When a zero is once again in the "ones" place (occurs every n times), the addition of another (n-1) will not increment the "tens" place, however, it has just added (n-1) to the sum total of the digits. Therefore the sum of the digits continues to be divisible by (n-1).
Therefore, if the sum of the digits of any number is divisible by (n-1), the number itself is divisible by (n-1). In this proof we covered all possible multipliers of (n-1), so we can also say the converse is true. For any number that is divisible by (n-1), the sum of its digits is also divisible by (n-1).
Corollary:
Any factor of (n-1) inherits this property.
Proof:
Let f be a factor of (n-1) and m by the multiplier of that factor (for example, if n=15 and f=3 then m would equal 5). Again, start with 0, every time f is added to a number one of two cases exist:
If the "ones" place of the number is < (n-f) then
we will not be incrementing the "tens" place and the sum of the digits will be increased by f. Therefore, the sum of the digits remains divisible by f.

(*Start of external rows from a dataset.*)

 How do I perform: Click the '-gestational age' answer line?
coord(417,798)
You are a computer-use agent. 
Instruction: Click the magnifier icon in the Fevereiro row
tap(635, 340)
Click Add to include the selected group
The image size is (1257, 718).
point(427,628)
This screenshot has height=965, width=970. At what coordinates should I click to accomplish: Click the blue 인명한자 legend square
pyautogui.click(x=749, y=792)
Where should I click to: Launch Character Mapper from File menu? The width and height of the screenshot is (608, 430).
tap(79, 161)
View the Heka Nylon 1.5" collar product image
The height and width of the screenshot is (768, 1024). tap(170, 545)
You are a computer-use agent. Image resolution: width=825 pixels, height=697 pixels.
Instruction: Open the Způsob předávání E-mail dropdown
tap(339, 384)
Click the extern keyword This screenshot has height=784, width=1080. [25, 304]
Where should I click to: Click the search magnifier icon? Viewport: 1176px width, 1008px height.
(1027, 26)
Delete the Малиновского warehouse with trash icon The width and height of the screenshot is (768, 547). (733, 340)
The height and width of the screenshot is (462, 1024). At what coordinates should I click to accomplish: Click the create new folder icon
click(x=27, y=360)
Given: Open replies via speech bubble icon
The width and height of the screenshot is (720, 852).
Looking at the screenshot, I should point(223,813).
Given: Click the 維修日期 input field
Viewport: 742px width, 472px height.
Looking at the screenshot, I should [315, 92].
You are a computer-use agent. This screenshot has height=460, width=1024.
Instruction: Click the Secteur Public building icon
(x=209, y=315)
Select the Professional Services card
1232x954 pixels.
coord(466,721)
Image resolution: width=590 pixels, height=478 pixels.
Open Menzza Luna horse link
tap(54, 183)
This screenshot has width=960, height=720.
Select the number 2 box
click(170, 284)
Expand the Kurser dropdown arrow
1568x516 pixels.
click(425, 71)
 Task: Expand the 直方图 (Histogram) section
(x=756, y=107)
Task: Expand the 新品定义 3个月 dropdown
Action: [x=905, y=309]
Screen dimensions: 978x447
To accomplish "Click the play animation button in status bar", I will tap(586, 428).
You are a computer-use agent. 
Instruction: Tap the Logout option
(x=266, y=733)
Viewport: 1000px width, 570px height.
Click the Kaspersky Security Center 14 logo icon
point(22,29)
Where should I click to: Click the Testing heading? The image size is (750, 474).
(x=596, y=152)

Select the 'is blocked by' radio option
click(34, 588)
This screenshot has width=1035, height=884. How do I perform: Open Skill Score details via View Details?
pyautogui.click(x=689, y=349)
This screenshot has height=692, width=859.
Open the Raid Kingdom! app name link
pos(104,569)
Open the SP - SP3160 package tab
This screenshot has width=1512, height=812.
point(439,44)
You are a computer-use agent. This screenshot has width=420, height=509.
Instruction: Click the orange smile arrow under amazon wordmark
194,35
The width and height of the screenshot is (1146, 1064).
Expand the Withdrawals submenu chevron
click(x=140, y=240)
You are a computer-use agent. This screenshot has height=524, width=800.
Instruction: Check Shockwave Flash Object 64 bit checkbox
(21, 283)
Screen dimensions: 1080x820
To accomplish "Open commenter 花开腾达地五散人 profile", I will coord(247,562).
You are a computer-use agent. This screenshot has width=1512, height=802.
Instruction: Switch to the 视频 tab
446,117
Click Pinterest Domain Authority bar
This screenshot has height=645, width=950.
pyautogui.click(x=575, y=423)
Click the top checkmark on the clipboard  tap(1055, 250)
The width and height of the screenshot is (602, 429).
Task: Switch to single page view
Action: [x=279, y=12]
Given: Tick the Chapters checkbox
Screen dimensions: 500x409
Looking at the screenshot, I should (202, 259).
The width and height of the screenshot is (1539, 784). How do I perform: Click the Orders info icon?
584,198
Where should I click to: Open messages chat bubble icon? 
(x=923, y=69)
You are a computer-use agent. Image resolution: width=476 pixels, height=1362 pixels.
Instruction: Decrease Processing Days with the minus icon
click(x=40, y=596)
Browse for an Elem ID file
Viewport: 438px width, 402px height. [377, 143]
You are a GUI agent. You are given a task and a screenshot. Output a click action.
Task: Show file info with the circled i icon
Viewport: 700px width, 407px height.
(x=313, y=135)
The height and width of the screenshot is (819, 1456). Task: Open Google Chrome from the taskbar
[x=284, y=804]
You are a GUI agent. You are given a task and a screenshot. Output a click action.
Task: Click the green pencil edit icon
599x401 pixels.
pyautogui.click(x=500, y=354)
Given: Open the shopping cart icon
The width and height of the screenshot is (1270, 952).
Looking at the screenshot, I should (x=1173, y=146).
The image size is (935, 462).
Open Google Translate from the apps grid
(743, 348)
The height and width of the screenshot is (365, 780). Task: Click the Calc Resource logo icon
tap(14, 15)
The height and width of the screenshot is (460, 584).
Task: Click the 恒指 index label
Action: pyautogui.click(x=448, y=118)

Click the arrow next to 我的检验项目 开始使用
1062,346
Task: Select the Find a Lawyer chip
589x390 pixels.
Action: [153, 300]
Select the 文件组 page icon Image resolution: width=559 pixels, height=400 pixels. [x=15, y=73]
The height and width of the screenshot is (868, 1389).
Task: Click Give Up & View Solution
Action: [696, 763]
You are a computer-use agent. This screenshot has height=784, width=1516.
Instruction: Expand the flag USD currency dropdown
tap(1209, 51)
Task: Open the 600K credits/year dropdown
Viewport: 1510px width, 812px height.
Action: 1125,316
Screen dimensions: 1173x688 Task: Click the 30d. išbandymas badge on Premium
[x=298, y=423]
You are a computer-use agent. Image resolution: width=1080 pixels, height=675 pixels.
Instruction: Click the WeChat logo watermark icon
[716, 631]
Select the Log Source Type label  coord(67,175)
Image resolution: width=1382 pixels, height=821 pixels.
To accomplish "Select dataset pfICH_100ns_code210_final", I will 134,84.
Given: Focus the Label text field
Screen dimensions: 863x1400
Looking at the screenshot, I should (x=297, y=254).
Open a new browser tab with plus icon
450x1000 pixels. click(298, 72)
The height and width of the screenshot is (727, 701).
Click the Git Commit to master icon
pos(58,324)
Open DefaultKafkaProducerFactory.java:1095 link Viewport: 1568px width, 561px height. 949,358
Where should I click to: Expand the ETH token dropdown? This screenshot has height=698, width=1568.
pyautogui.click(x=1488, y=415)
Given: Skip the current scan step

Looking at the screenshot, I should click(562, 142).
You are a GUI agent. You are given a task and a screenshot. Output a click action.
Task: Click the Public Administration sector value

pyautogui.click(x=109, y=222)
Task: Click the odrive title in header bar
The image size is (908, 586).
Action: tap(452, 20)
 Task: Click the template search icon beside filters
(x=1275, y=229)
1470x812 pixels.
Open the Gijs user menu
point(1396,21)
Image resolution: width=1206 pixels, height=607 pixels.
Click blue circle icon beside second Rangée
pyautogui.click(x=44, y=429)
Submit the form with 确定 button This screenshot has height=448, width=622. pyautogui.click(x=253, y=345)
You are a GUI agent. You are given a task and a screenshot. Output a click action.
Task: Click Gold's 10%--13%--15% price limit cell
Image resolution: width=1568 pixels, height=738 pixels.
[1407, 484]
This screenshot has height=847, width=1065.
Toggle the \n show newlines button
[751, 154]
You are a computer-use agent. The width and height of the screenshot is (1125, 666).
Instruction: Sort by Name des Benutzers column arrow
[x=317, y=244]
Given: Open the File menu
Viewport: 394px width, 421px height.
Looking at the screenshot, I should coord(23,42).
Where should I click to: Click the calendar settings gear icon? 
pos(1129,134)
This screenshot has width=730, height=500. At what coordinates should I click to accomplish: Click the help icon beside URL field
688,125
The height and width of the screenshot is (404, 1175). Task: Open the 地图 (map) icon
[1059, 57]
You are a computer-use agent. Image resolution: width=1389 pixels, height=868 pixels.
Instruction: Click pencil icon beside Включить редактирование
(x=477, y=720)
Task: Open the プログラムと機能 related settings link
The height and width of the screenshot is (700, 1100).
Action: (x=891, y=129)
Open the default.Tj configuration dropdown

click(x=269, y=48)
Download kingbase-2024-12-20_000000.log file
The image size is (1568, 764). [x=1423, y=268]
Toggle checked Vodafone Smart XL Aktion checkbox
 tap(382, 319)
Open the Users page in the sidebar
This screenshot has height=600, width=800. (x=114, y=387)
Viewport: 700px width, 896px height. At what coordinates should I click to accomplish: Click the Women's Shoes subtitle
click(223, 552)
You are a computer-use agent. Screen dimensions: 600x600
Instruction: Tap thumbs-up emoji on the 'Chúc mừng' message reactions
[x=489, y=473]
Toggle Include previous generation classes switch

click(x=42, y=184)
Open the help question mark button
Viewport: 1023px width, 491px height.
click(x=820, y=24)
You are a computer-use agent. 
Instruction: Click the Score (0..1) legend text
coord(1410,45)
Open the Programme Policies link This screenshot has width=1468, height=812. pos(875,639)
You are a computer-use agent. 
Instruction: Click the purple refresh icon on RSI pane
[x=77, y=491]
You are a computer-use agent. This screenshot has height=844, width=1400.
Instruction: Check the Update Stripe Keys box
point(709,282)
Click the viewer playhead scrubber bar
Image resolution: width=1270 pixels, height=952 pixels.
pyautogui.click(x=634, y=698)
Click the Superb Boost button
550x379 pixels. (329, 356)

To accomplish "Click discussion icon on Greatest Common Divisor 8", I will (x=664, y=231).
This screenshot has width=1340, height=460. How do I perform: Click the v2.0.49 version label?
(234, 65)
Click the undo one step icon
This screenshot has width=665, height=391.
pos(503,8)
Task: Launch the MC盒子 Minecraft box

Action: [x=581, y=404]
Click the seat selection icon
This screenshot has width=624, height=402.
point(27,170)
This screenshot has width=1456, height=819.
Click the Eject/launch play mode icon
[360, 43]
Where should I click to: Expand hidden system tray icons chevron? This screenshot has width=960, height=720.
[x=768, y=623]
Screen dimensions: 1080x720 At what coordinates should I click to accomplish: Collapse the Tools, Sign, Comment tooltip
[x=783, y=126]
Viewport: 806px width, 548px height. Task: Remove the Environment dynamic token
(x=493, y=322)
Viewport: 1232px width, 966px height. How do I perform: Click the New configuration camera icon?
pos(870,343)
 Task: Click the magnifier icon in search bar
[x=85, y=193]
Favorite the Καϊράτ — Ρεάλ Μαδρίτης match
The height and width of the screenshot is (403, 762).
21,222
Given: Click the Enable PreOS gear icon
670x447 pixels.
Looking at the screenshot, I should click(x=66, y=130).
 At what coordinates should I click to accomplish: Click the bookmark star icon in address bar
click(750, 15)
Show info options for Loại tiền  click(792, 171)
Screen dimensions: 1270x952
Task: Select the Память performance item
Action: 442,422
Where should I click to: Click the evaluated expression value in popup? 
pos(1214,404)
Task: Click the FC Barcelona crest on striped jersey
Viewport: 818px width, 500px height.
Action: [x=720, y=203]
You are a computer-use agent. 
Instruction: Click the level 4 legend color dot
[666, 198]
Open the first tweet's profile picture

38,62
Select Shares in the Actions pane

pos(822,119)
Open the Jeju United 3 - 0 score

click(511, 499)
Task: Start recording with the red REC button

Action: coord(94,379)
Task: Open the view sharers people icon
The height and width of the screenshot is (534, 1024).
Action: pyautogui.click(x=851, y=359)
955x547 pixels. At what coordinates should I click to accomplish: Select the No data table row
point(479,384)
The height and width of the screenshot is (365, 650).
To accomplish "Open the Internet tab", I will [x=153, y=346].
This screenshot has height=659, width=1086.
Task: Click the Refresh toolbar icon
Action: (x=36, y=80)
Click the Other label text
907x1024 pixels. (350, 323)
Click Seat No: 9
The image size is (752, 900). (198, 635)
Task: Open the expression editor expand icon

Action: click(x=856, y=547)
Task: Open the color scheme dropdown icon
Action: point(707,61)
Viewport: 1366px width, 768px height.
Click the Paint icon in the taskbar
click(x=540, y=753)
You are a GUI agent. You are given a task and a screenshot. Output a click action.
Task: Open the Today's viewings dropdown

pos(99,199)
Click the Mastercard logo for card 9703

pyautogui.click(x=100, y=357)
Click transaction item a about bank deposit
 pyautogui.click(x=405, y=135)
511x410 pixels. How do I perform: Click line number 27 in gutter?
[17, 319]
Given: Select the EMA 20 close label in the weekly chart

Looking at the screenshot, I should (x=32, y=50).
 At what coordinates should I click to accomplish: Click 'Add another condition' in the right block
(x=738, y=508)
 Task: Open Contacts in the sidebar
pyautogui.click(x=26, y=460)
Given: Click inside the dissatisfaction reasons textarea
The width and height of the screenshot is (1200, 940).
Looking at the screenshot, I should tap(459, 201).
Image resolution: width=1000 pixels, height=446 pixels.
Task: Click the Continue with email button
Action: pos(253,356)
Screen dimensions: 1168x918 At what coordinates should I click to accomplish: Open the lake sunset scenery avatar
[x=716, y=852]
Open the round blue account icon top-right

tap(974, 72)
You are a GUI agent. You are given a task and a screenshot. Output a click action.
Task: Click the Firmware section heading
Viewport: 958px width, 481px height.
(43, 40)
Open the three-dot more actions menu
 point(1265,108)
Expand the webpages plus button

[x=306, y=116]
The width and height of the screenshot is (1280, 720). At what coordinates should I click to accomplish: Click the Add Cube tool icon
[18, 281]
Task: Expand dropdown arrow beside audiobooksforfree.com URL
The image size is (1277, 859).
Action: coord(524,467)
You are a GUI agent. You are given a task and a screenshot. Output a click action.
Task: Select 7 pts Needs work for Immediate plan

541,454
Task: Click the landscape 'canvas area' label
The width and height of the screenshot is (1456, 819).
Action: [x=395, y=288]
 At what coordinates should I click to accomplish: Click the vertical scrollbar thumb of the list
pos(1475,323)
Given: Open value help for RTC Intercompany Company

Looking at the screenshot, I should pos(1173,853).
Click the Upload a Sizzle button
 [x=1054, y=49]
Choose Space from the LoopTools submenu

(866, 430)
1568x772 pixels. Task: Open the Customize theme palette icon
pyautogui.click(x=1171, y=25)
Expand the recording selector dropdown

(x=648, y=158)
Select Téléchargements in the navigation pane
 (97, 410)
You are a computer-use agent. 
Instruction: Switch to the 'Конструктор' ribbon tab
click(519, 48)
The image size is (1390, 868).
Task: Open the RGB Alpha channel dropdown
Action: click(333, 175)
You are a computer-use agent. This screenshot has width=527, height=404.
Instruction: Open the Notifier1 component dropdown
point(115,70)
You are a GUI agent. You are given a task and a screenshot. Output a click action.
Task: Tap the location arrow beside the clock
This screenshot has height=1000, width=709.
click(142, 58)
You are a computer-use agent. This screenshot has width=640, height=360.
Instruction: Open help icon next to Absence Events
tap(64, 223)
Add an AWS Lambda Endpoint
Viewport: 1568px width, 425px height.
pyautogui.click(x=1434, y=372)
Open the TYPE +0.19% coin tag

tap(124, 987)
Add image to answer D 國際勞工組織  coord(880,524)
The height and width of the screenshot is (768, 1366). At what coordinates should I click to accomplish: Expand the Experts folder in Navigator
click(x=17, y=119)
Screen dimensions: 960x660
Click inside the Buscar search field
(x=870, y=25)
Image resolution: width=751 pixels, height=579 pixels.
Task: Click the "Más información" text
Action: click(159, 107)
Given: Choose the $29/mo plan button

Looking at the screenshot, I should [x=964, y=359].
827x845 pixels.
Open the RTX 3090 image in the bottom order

If the "ones" place of the number is >= (n-f) then
1 will be added to the "tens" place and this place will be decremented by (n-f). The sum of the digits is -(n-f) + 1 which equals -( (n-1) - f). Since f is a factor of (n-1) with m as its multiplier, this is the same as -((m*f) - f) or - ((m-1)*f). We are subtracting multiples of f from the sum of the digits. Therefore, the sum of the digits remains divisible by f.